→ **Work order**: Within the entries below, please return exactly the lines from the one with "Given: Toggle the blue filter funnel button" through the one with "Expand the Zylker KSA organization dropdown", leaving out any pictures.
========================================================================
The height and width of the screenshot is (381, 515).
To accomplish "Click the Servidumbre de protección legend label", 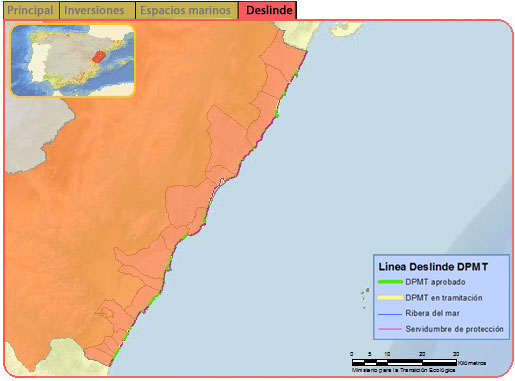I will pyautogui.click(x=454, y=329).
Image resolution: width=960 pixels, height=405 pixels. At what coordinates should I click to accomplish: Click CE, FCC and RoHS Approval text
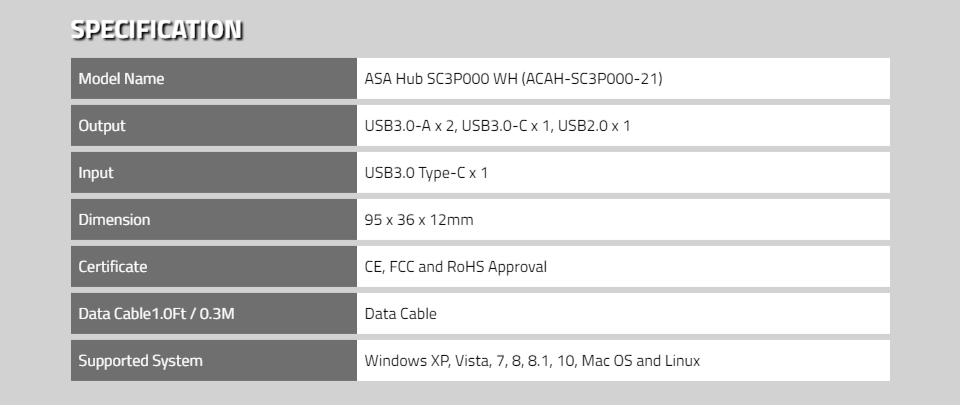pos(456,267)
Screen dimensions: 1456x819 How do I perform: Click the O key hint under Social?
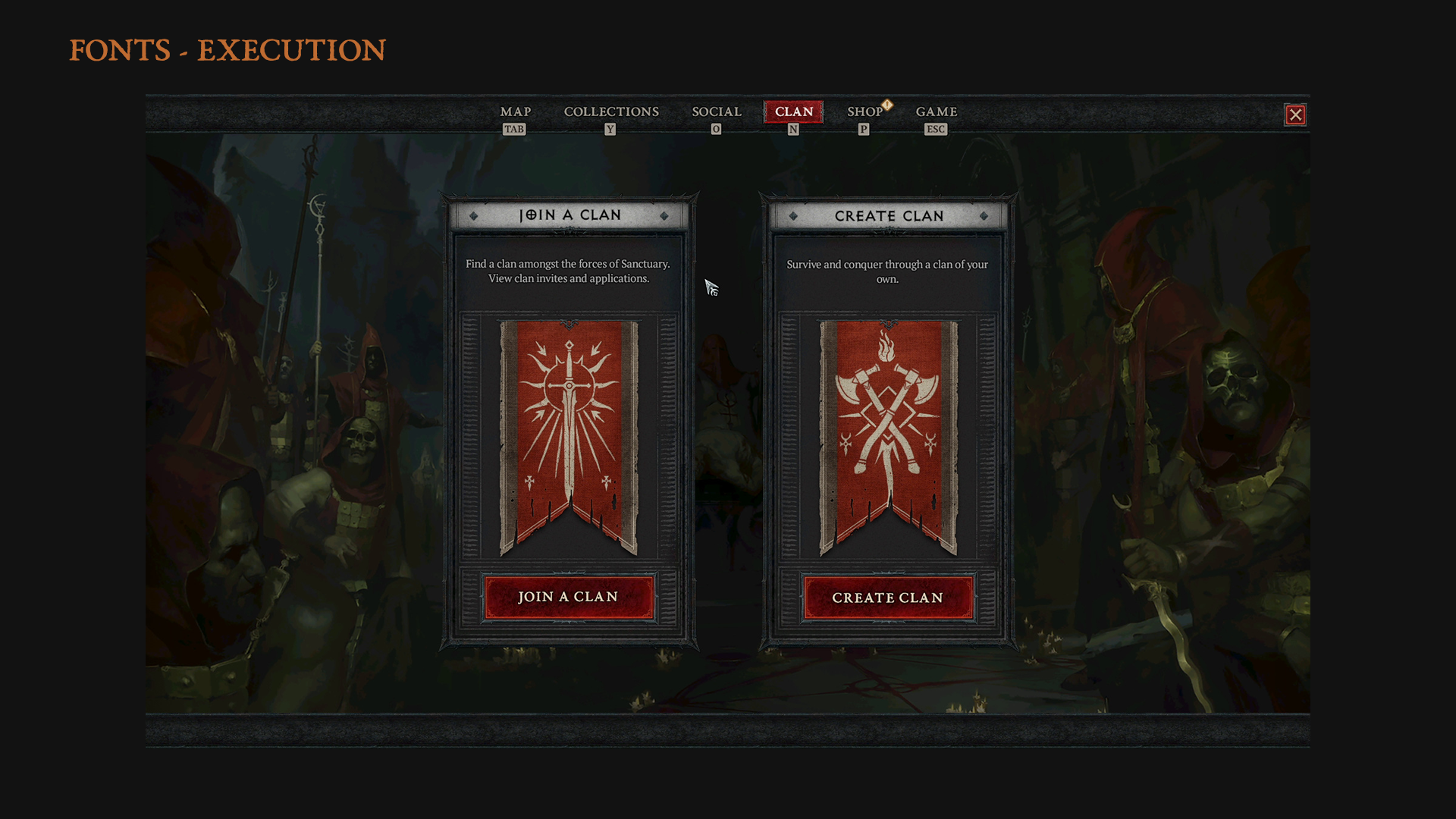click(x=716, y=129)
========================================================================
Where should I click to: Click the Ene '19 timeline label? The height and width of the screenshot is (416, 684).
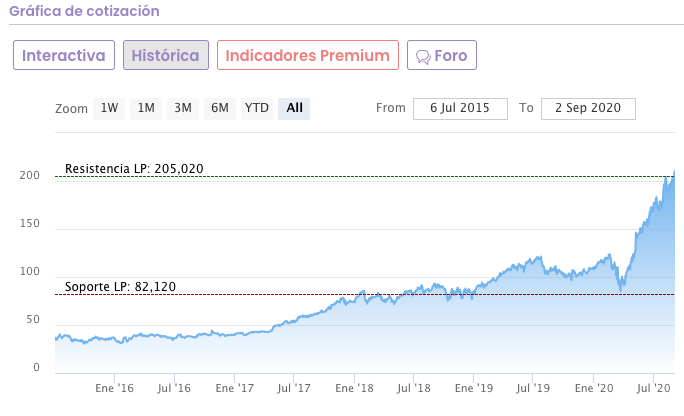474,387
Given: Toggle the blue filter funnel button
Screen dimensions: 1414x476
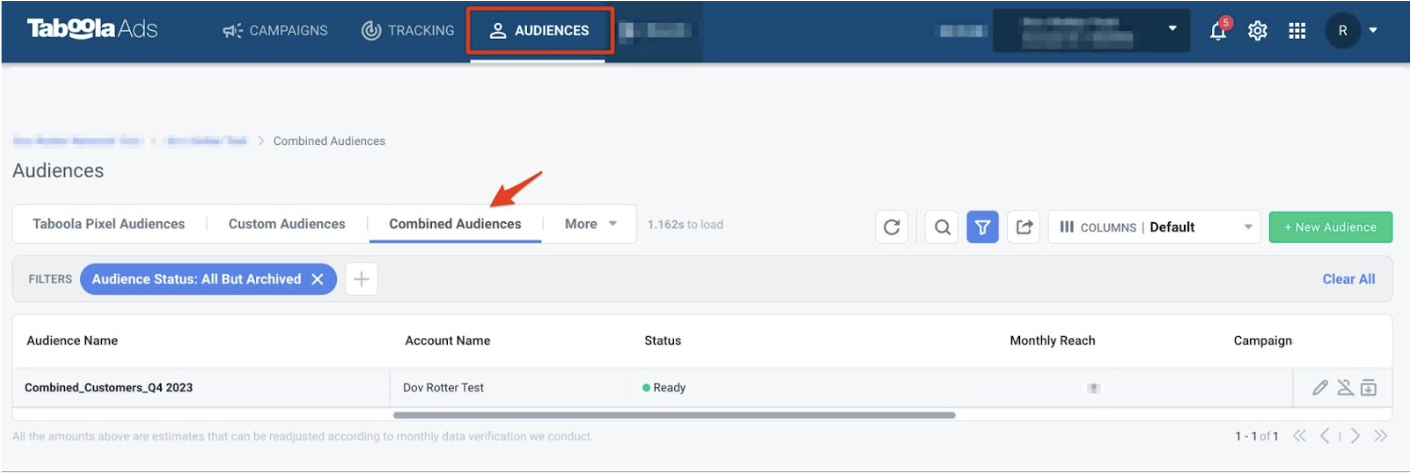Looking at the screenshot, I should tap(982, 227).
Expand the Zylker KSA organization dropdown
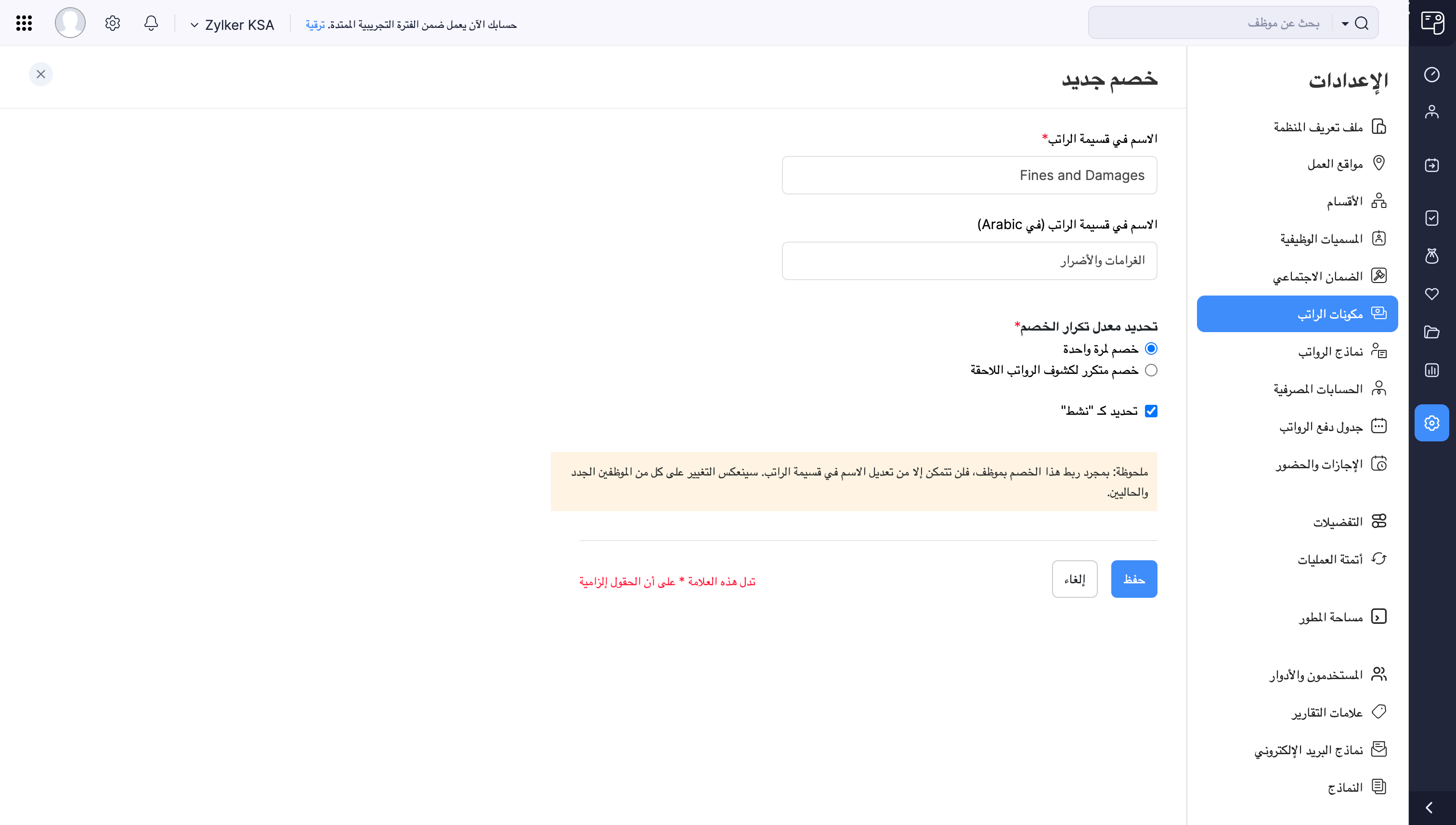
========================================================================
→ **Solution**:
Given: Toggle the blue filter funnel button
Screen dimensions: 1414x476
Looking at the screenshot, I should tap(982, 227).
Expand the Zylker KSA organization dropdown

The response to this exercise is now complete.